How To Be A Good Music Fan (even if you aren’t a fan of good music).

If you find yourself playing the same artists/ playlists/ albums on a streaming service, just buy the damn thing. You obviously love it.

Get it on pre-order. The next album of the band you follow, get the thing they announce as soon as you can. Most will sweeten the deal with some kind of special edition pressing, bonus tracks, early listening, a free hat, whatever. And, this is the hard part, buy it even if you’re not sure you like it. The success of this album depends on whether or not they make the next one — and the next one could be the one that saves your life or gets you laid. You never know.

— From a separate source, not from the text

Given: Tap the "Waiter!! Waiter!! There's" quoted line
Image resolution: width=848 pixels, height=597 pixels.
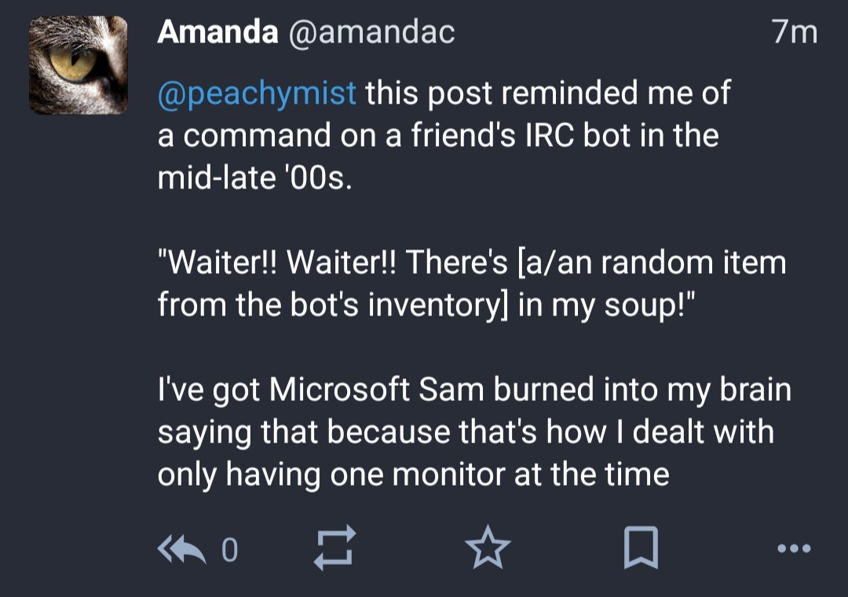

Avoid the scalper. In general, I avoid the kind of shows that are in the kind of demand that attract scalpers and ticketmasterbaters. But, when you can, be cautious that you’re buying in a way where the artist will get their fair cut. Second market is a brutal beast, and the markups show how much of an asshole some people can be. When in doubt, wait until the last minute. If the show isn’t sold out they’ll drop their prices. Hell, there might be someone outside the theater trying to give the damn thing away.

Show Up for the Opener. Most live shows will have one or two opening acts before the headliner. Opening bands are there to warm up a room and give audiences something to listen to while they run up bar tabs. Venues love openers. You should love them, too. They’re thrilled to be there. Show up for the opener even if you’ve never heard anything about them. I garantee you, the next Taylor Swift or Noah Kahan is opening for a regionally-touring punk band somewhere tonight. If you want to be the person who says “I saw them play their first show,” you gotta show up to their first show.

Applause is great, cash is better. Have I mentioned paying an artist for their work yet? Well, here it is again. If a musician is on tour, they want your money. Yes, of course, they love playing music and are thrilled you bought tickets and showed up. They love that you know all the lyrics to all their songs. But they’ll love you more if you bought a shirt and a copy of the record you already own. Buy it on vinyl and get them to autograph the sleeve.

Build the Playlist. We used to share cassette tapes mixed on dual-deck tape players. There was an art to it. Today, there is the public playlist. On Spotify, on YouTube, on wherever everywhere. Share what you’re into. Go into the deeper cuts and the b-sides. Build the collection and share it somewhere I can see it.